* _Requirements_: Resize the listing starting at the line containing "The image size" and ending at the end of the listing. Write out every line in that range, with the requests unchanged, and multiply each coordinate in the answers by 2.05, rounding to whole numbers with halves going up. Leave out the pictures.

* _Stored records_:
::::
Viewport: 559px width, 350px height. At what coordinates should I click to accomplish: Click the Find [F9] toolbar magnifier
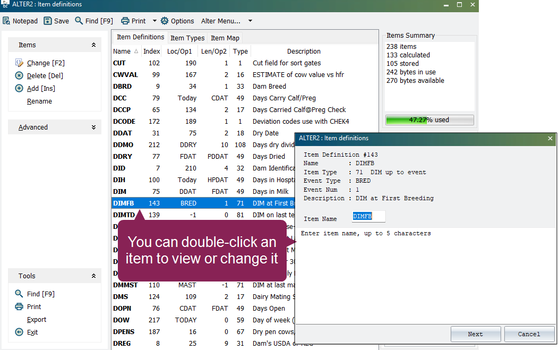coord(79,21)
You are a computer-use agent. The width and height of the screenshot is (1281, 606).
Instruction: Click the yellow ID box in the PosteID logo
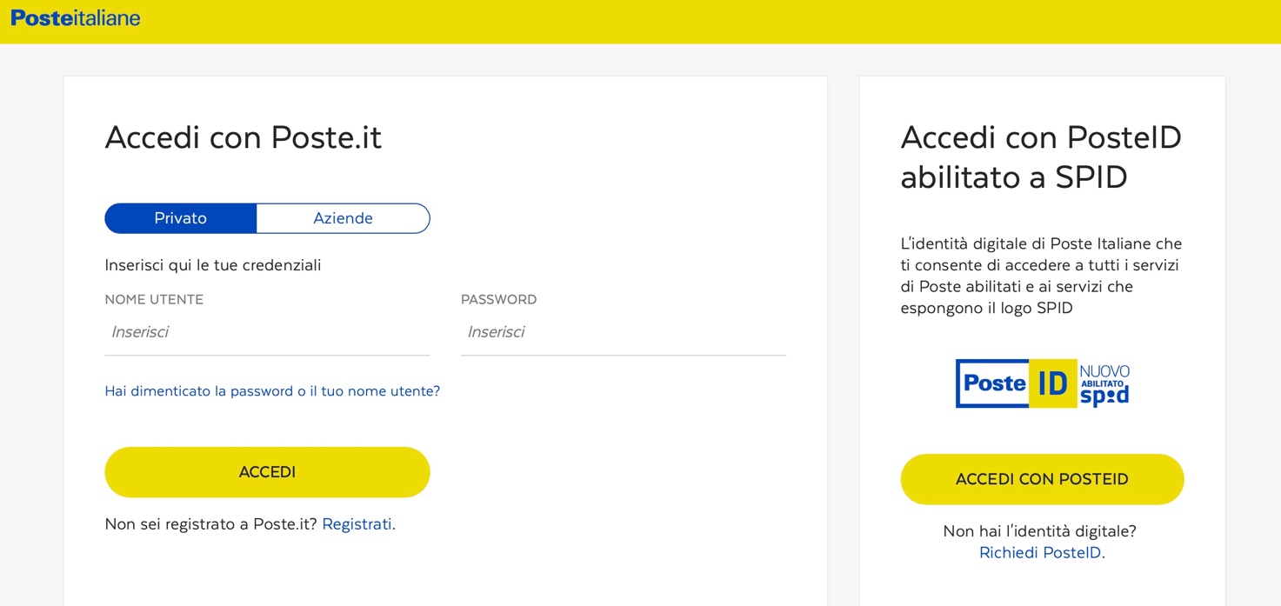pos(1055,383)
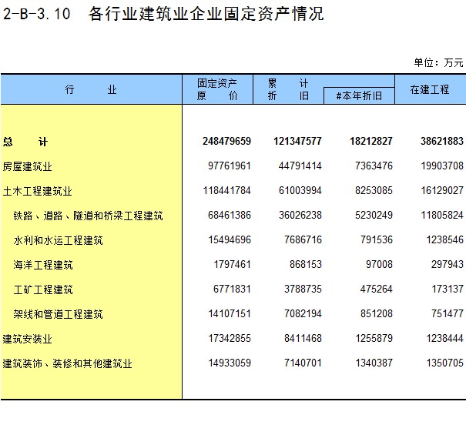The width and height of the screenshot is (466, 425).
Task: Select the 在建工程 column header
Action: [429, 89]
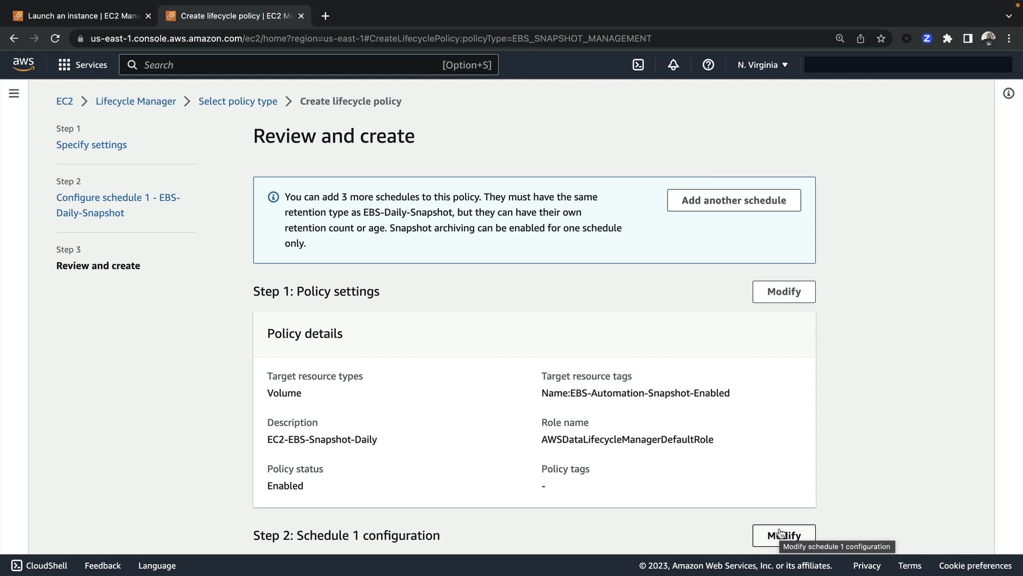Open the AWS CloudShell icon in top bar
The height and width of the screenshot is (576, 1023).
coord(638,65)
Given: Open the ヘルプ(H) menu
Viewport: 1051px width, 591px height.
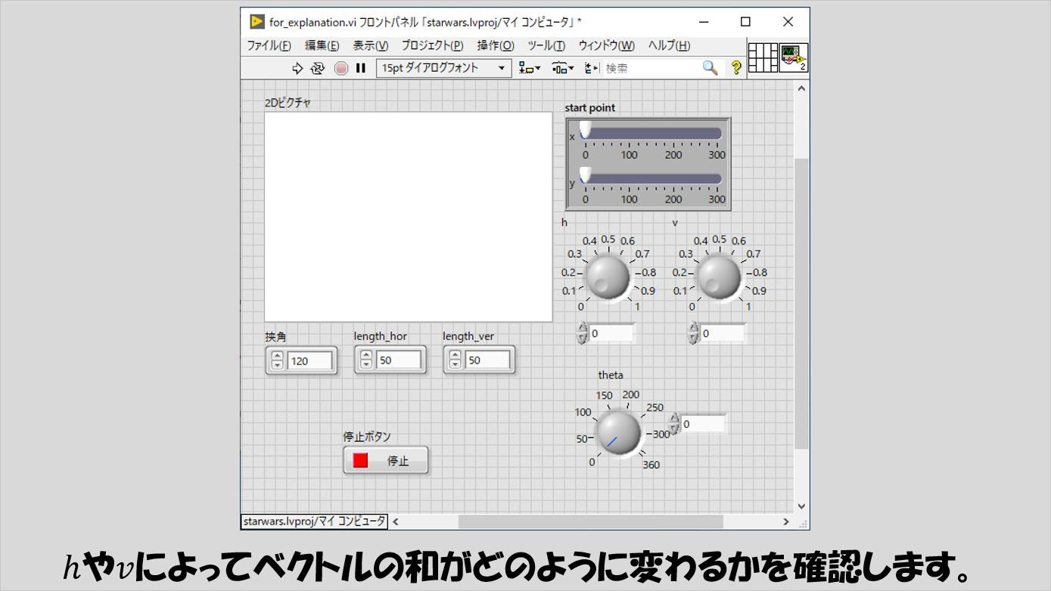Looking at the screenshot, I should click(x=669, y=45).
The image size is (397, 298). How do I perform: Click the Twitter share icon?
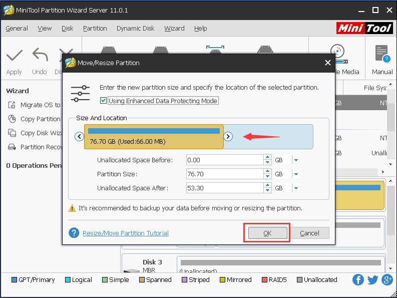pos(372,280)
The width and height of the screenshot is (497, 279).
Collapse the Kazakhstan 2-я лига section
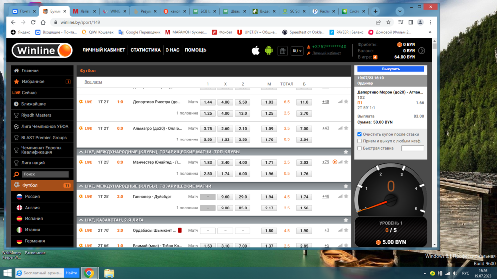click(x=81, y=220)
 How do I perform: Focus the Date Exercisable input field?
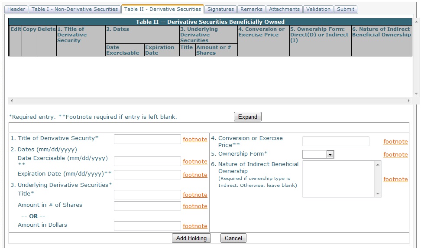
::::
* _Output for this exercise_:
The image size is (397, 298). How do I perform: Click the Twitter share icon?
pos(763,574)
The width and height of the screenshot is (497, 279).
Collapse the Kazakhstan 2-я лига section
click(x=166, y=451)
 How do I perform: Focus the Date Exercisable input field?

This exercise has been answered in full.